China Monetary Growth Slows Below Red Line

Chinese M2 growth was 9.4 percent year-no-year in January, below the 10 percent red line that has previously resulted in rapidly slowing economic activity. I measure the rolling 3-month change in M2 as a faster indicator, and it was 12.2 percent in January compared to 16.7 percent in 2020 and 16.4 percent in 2019. Chinese lending tends to be front-loaded because of all the state-directed investment. The 3-month change in M2 has typically peaked in either January or March. This leaves room for a lending binge that negates the current slowdown in credit growth.
Total social financing has slowed, albeit not as much:
China has benefited from inflows though, and is talking about opening up the capital account again. SCMP: China mulls allowing investment in overseas stocks, insurance, says foreign exchange official
China is considering plans to allow investment in overseas securities and insurance within the annual individual quota of US$50,000, a foreign exchange official said on Friday, in a move that could signal a slight easing of the country's strict capital controls.

China will push forward with the opening up of its financial derivative market in 2021, Ye Haisheng, the head of capital account management department at the State Administration of Foreign Exchange (SAFE), told China Forex magazine, a magazine under the administration.

"We will study the impact on China's balance of payments, yuan exchange rates and financial markets from overseas unconventional stimulus policies," he said.

That last sentence tells me nothing will happen if markets don't cooperate. They're still at the mercy of the eurodollar.

Measured against M2, China's forex reserves in dollars are down to 9.3 percent of money supply.

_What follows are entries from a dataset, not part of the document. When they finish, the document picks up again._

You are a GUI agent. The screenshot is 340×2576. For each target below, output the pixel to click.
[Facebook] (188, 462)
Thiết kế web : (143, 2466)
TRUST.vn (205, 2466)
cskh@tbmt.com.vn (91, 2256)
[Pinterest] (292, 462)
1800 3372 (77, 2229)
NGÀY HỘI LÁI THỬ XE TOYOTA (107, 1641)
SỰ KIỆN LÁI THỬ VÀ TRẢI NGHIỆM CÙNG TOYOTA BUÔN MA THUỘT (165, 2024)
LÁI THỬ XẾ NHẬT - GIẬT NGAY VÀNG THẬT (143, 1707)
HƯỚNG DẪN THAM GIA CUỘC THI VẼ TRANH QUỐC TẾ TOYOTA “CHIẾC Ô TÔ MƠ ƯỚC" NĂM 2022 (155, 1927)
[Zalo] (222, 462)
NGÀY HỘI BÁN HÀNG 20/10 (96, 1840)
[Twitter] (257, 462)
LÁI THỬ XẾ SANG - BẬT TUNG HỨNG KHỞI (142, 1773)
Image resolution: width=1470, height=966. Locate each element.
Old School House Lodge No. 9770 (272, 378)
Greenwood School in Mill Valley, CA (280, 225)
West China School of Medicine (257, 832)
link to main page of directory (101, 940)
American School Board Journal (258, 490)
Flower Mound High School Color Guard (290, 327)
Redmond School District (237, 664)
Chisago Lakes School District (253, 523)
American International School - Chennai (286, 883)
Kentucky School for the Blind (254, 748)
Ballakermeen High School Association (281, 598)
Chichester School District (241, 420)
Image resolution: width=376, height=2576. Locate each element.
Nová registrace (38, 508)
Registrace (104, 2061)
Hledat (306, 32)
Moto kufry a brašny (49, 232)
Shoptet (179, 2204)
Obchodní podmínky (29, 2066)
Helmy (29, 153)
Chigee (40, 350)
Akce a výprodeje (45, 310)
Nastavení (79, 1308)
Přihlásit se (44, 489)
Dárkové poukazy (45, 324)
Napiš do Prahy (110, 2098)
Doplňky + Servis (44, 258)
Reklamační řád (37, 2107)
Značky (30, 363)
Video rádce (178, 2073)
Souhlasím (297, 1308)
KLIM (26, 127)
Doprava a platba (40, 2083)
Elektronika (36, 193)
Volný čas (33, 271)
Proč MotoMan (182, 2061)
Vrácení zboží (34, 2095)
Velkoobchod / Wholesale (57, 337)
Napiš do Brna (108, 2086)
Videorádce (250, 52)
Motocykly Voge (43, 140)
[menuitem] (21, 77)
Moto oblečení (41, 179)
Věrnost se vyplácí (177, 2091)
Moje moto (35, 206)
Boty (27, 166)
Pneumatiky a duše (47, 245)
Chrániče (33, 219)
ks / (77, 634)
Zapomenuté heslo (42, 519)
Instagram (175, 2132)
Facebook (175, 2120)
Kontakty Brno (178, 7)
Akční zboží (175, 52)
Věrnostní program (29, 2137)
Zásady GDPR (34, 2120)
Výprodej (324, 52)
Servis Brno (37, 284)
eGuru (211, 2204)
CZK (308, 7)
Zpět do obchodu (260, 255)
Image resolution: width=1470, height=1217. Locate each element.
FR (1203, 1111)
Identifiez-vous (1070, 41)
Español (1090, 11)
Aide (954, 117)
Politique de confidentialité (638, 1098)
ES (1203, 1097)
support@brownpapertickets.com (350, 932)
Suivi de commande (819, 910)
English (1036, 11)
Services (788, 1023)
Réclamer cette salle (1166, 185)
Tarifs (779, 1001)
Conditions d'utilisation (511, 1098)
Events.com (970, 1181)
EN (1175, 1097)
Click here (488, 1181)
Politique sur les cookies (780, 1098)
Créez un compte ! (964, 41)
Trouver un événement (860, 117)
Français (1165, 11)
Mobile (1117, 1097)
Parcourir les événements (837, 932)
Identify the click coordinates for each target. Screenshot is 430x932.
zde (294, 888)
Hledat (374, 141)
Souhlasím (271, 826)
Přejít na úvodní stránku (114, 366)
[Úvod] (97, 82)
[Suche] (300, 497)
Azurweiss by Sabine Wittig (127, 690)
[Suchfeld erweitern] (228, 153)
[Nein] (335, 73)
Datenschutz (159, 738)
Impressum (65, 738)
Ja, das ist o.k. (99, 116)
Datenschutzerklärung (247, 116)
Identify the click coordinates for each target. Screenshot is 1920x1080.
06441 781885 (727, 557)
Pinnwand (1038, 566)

Reserves become more volatile the more they are dedollarized. If the dollar is in a bear market, macro trends will work in China's favor. If the dollar surprises the market and turns higher again, China is more vulnerable than before.
As for the U.S. Dollar Index, it isn't looking too good at the moment. The chart has turned a little more bullish in the short-term, but only a little. The trade weighted U.S. dollar, a broader measure that includes currencies such as the Chinese yuan, is coming up on major support. If the dollar breaks support, China will have the wind at its back and the capital account will probably open a little. If the greenback reverses, the narrative around the global economic recovery will shift quickly and we could be talking about yuan devaluation by the autumn again. The trade weighted dollar is about 1 percent away from support.